- _Given problem 1_: In the reflection on being Tangata Tiriti, how many consultants did the writer phone after the staff meeting?

Being open to criticism, being open to being challenged and not getting defensive about it, this is part of being Tangata Tiriti.

On paper that sentiment looks actionable, in reality, in the heat of the moment it can sting.

Recently, I carried out a staff meeting where my intentions were to get everyone excited about te reo Māori. I had designed a scavenger hunt where I wanted staff to break down key components of te reo and see if the hidden message when translating these components could lead them to identify the kaupapa from an important researcher’s mahi.

I was so excited about the prospect of staff looking deep and hard at the contextual layers of te reo Māori and falling in love with the complexity in meaning of the words, I forgot where I was standing. I forgot to do due diligence. I forgot my position. As a result I was certainly rightfully challenged.

Let’s say that the staff meeting didn’t go very well.

It got to the part where my cheeks stung red as the gravity of the situation revealed itself. In my excitement I realised I had misjudged things. If the ground would have opened up and swallowed me, in that moment, there would have been no struggle.

My initial response that followed after was to become immediately defensive. I phoned four consultants I knew to run the event by them, and ask how to repair the relationship, they supported me to check my position.

It’s taken me three weeks to get my head around what went wrong, and what I could have done differently. I’ve been reading lots, exploring ideas, and playing conversations over in my head. With distance, now that the time has passed, I've been able to pause and reflect. I then decided to do what I try to do best, write, create and share.

The following tool Steve and I have created is for anyone who is nervous about their position as non-Māori, but keen to commit to the ongoing fight for Māori, and stand with Māori for their rights. This tool will support anyone who got it wrong before, and wants to learn from their experiences, learning how they can be better.

In reality, I should have planned the activity with more care as Tangata Tiriti, I should have followed the following path.

First check for the ‘safe space’

Although I had an existing positive relationship with the school over a period of a year, I should have described the activity clearly to the experts and sought their advice, whilst making clear my intentions. Then following the schools’ lead, planned how to deliver the message to keep everyone’s mana intact. Instead, I only mentioned it fleetingly in a flurry of excitement at lunchtime. Correct tikanga and protocols for the staff and myself were neglected. I should have made the learning environment safe and inclusive.

- _Given problem 2_: Rewrite the records starting with the line that contains "Click the Hide button" and going on through the line that contains "width=762. click(x=86, y=27)", swapping "Hide" for "Show" and leaving everything else unchanged. Return only those lines.

- _Entries supplied_:
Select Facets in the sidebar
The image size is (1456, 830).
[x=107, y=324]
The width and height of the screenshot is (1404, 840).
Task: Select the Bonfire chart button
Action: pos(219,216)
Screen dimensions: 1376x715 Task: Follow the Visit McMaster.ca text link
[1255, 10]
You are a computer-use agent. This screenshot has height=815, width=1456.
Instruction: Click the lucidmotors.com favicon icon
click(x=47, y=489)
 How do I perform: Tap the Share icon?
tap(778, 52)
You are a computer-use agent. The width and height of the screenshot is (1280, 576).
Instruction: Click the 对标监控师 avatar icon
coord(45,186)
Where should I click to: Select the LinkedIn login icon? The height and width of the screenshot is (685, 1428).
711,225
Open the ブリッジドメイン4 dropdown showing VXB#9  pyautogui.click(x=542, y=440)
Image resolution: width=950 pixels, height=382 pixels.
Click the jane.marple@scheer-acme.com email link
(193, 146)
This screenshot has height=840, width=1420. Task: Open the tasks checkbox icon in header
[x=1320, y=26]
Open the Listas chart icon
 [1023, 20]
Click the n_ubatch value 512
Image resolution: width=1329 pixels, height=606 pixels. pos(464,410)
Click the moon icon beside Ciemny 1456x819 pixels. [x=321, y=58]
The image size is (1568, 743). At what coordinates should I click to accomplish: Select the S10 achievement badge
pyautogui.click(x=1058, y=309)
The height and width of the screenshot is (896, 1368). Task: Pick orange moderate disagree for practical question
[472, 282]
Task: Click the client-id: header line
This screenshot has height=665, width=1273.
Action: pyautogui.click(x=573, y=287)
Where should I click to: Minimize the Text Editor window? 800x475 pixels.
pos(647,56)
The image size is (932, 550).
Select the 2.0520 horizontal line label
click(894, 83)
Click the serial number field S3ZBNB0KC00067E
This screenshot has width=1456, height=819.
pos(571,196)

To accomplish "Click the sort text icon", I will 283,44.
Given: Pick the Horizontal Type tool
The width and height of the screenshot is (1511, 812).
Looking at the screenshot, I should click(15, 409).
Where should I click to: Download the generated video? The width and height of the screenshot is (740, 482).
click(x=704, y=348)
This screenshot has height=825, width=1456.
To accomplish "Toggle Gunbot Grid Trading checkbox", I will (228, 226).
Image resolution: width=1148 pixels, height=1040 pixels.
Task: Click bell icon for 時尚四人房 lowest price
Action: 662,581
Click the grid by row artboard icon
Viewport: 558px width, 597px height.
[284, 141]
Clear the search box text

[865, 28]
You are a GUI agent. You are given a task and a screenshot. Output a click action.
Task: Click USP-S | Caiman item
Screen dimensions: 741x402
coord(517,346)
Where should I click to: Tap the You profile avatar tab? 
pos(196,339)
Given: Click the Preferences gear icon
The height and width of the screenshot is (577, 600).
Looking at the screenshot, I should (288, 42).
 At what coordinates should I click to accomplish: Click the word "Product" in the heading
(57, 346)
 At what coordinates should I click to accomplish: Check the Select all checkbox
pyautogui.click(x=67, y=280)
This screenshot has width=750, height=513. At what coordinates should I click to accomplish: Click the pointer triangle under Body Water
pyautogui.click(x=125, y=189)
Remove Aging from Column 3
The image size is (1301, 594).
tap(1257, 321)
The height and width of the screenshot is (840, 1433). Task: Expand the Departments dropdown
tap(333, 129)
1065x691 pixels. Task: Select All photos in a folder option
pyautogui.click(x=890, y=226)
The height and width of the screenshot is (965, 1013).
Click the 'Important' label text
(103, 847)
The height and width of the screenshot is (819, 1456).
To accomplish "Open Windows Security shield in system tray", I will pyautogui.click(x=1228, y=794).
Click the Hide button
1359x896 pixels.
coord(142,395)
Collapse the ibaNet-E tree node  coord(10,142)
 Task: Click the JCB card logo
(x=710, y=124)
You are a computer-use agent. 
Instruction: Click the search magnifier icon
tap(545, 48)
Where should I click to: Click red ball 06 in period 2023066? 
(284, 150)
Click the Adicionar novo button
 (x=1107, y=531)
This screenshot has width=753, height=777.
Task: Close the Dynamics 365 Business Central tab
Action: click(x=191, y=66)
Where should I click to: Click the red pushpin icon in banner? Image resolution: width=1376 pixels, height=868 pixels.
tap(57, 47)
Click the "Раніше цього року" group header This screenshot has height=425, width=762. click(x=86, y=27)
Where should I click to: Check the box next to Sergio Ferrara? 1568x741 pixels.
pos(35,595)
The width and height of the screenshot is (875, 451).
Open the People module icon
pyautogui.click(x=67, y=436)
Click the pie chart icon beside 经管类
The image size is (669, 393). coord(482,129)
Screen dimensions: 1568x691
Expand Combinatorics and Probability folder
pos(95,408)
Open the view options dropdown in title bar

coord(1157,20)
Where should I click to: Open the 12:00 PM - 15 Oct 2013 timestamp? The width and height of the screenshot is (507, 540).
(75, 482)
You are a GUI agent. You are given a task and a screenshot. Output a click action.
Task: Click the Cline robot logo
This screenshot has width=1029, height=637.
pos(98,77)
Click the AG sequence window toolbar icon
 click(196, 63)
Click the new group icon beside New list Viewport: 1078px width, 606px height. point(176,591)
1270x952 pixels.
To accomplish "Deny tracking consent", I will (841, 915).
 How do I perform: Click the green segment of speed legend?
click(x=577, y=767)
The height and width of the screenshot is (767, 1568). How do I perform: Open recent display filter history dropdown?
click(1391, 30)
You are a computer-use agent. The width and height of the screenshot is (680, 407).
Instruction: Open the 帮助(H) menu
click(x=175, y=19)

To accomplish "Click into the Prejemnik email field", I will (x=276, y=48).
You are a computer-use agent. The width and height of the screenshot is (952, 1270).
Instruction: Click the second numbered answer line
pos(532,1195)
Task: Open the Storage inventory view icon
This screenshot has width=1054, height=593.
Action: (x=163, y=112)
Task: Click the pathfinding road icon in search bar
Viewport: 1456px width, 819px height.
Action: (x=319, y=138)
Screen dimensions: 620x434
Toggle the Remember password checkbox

- _Full output 1_: Four.

- _Full output 2_:
Click the Show button
1359x896 pixels.
coord(142,395)
Collapse the ibaNet-E tree node  coord(10,142)
 Task: Click the JCB card logo
(x=710, y=124)
You are a computer-use agent. 
Instruction: Click the search magnifier icon
tap(545, 48)
Where should I click to: Click red ball 06 in period 2023066? 
(284, 150)
Click the Adicionar novo button
 (x=1107, y=531)
This screenshot has width=753, height=777.
Task: Close the Dynamics 365 Business Central tab
Action: click(x=191, y=66)
Where should I click to: Click the red pushpin icon in banner? Image resolution: width=1376 pixels, height=868 pixels.
tap(57, 47)
Click the "Раніше цього року" group header This screenshot has height=425, width=762. click(x=86, y=27)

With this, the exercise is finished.